Re: Latch implementation that wakes on postmaster death on both win32 and Unix

From: Florian Pflug <fgp(at)phlo(dot)org>
To: Peter Geoghegan <peter(at)2ndquadrant(dot)com>
Cc: Robert Haas <robertmhaas(at)gmail(dot)com>, Heikki Linnakangas <heikki(dot)linnakangas(at)enterprisedb(dot)com>, Fujii Masao <masao(dot)fujii(at)gmail(dot)com>, PG Hackers <pgsql-hackers(at)postgresql(dot)org>
Subject: Re: Latch implementation that wakes on postmaster death on both win32 and Unix
Date: 2011-07-08 10:58:53
Message-ID: 7867C59B-E22A-4C25-8B5E-65AE5ECAF4C9@phlo.org
Views: Raw Message | Whole Thread | Download mbox | Resend email
Thread:
Lists: pgsql-hackers

On Jul8, 2011, at 11:57 , Peter Geoghegan wrote:
> On 7 July 2011 19:15, Robert Haas <robertmhaas(at)gmail(dot)com> wrote:
>>> I'm not concerned about the possibility of spurious extra cycles of
>>> auxiliary process event loops - should I be?
>>
>> A tight loop would be bad, but an occasional spurious wake-up seems harmless.
>
> We should also assert !PostmasterIsAlive() from within the latch code
> after waking due to apparent Postmaster death.

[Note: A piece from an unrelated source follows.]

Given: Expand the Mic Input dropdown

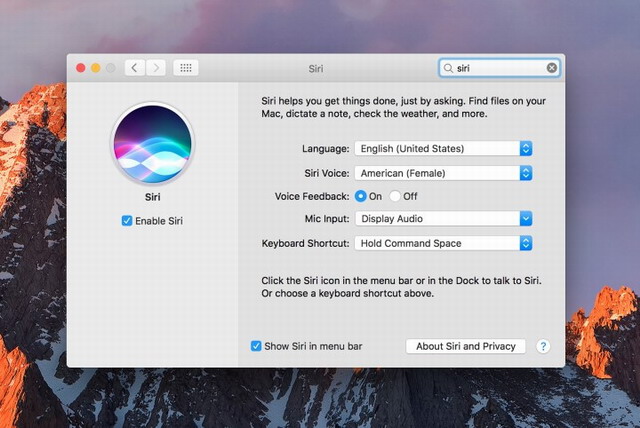Looking at the screenshot, I should (x=443, y=219).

The reason that I don't
> want to follow Florian's suggestion to check it in production is that
> I don't know what to do if the postmaster turns out to be alive. Why
> is it more reasonable to try again than to just return?

I'd say return, but don't indicate postmaster death in the return value
if PostmasterIsAlive() returns true. Or don't call PostmasterIsAlive() in
WaitLatch(), and return indicating postmaster death whenever select()
says so, and put the burden of re-checking on the callers.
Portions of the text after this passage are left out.